Any pictures in the records below must be left out when you repeat the lines from the line containing "The width and" through the line containing "Viewport: 945px width, 432px height." exactly.
--- The input Enclosed Below ---
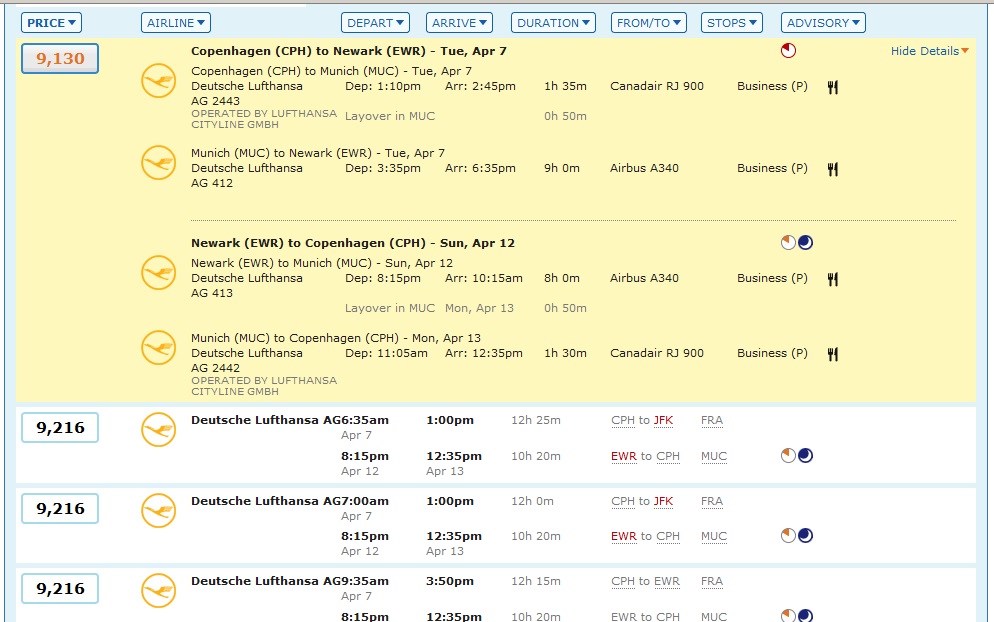Select the 9,216 fare for 6:35am departure

point(60,428)
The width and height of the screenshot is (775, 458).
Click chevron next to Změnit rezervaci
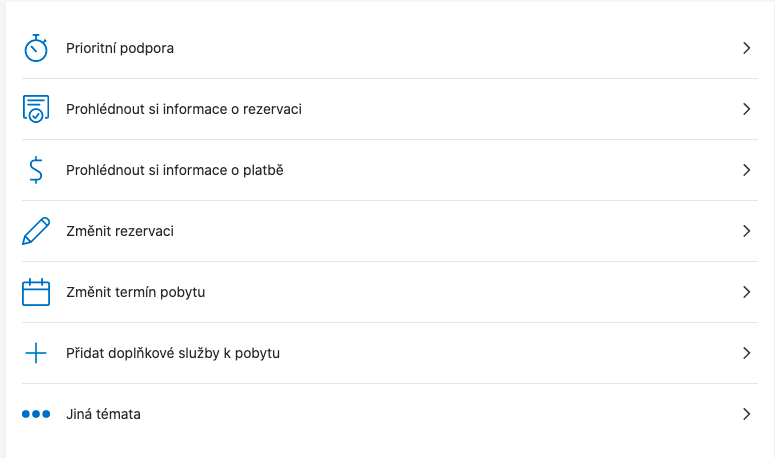(746, 231)
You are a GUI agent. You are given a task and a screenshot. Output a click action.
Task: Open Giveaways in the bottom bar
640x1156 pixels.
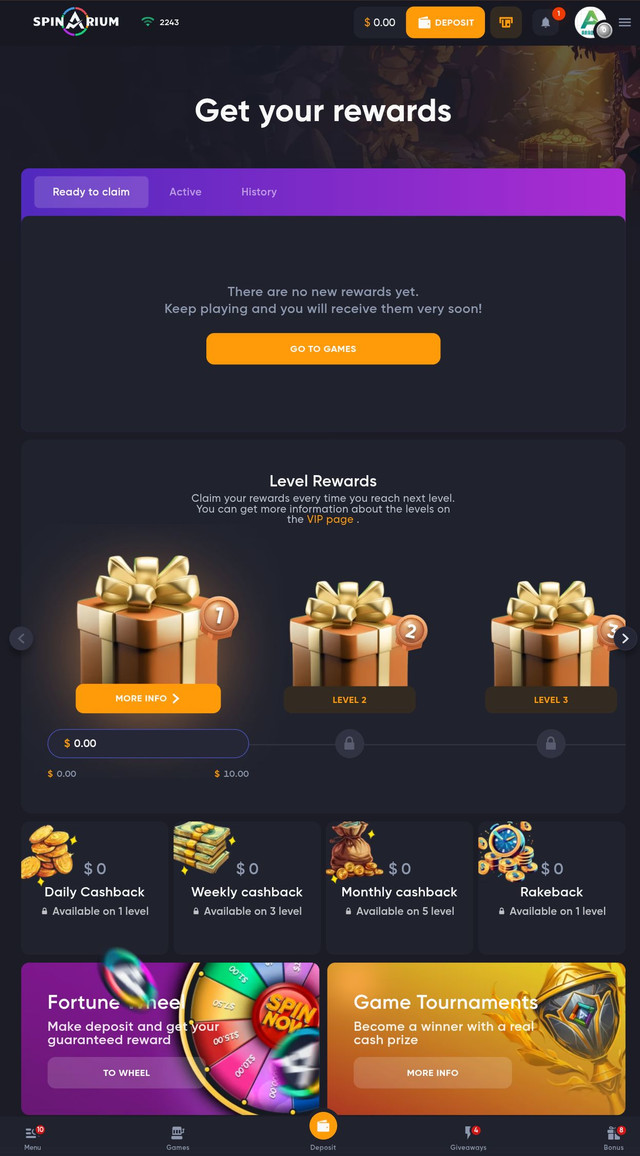[x=468, y=1138]
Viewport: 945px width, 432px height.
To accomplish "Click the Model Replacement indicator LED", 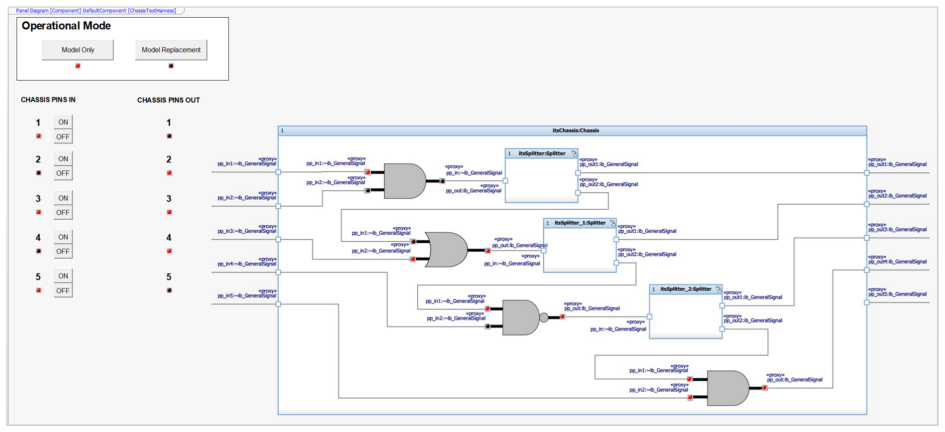I will click(x=171, y=66).
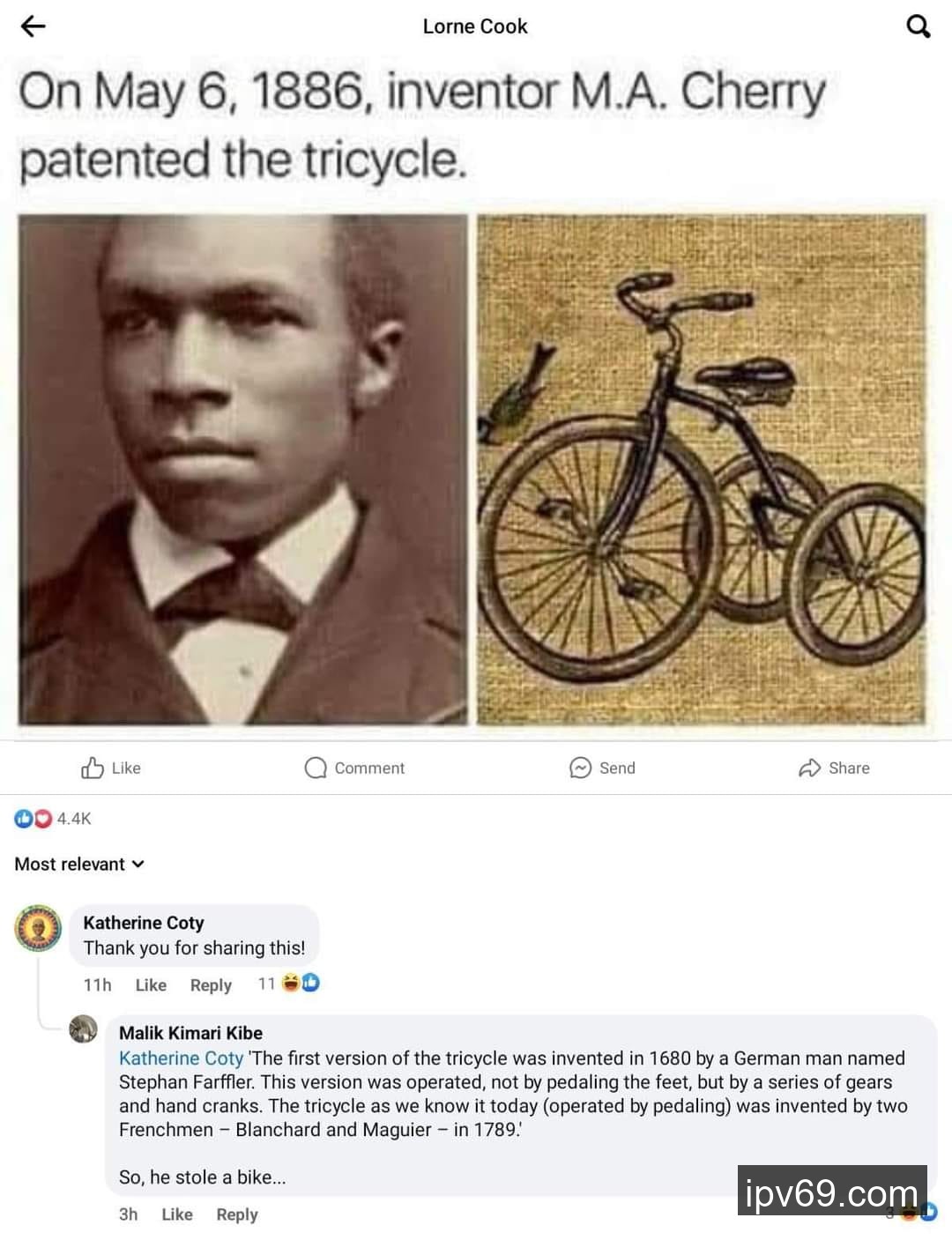View the 11 reactions on Katherine's comment
The height and width of the screenshot is (1240, 952).
(289, 984)
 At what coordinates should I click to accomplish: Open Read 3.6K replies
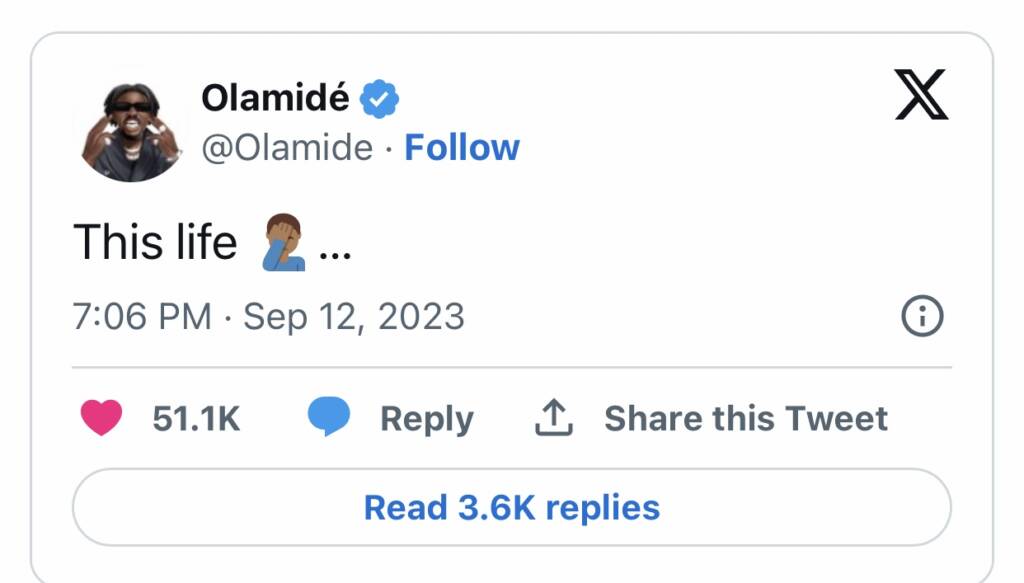point(511,507)
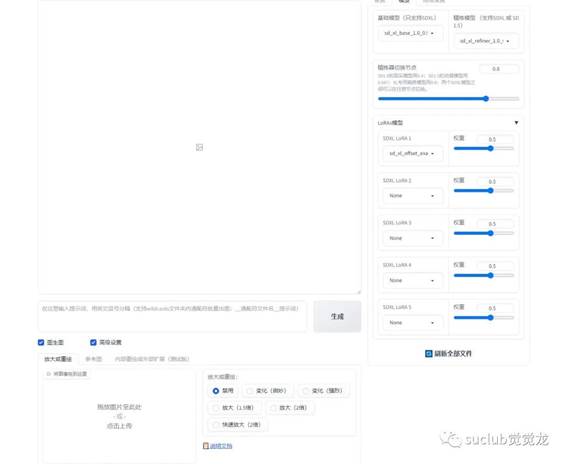Choose the 放大 (1.5倍) radio option

(x=216, y=408)
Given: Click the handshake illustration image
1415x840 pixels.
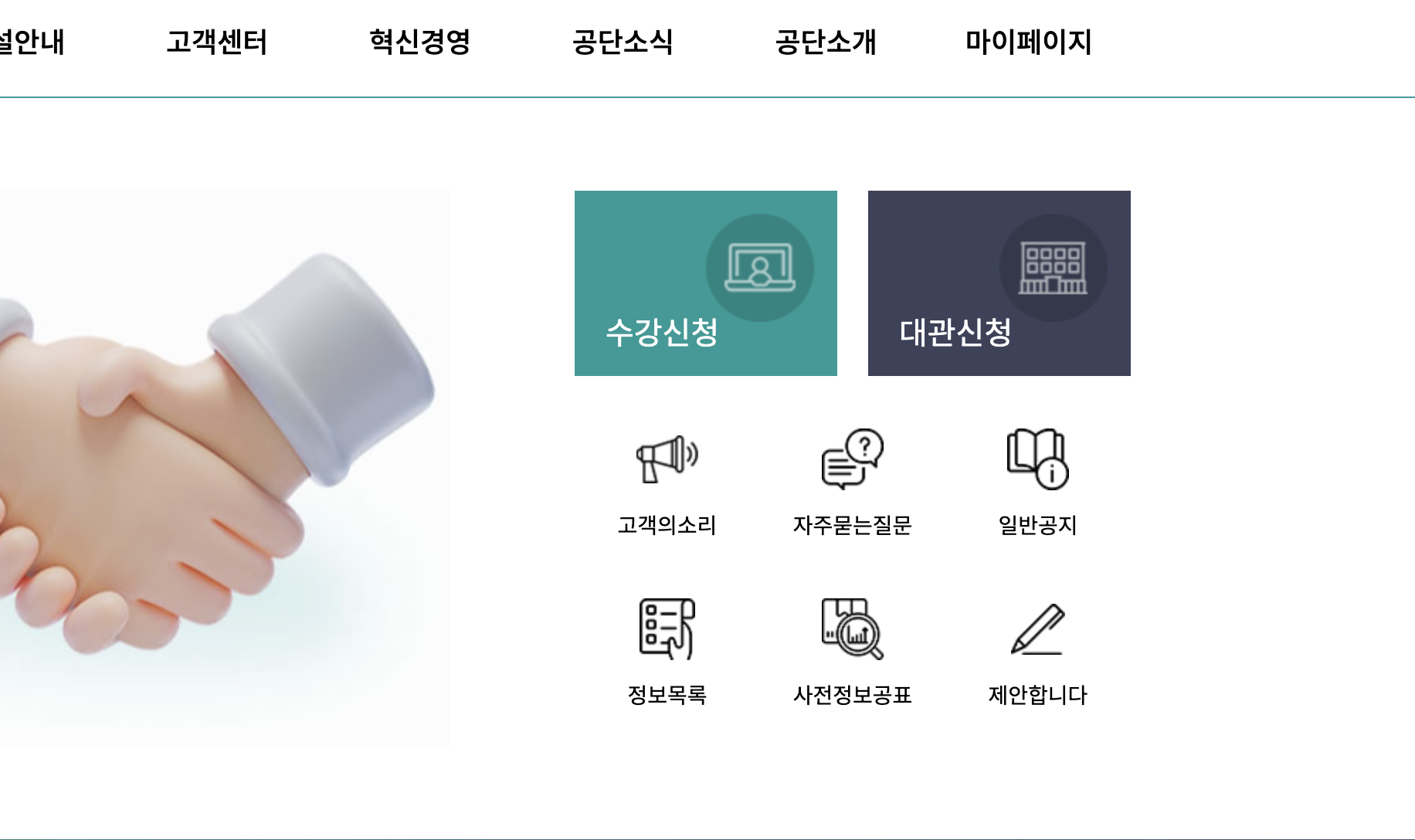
--- End of Enclosed The input ---
(Exercise result):
The width and height of the screenshot is (775, 458).
Click chevron next to Změnit rezervaci
(746, 231)
You are a GUI agent. You are given a task and a screenshot. Output a click action.
Task: Open Giveaways in the bottom bar
640x1156 pixels.
[x=468, y=1138]
Viewport: 945px width, 432px height.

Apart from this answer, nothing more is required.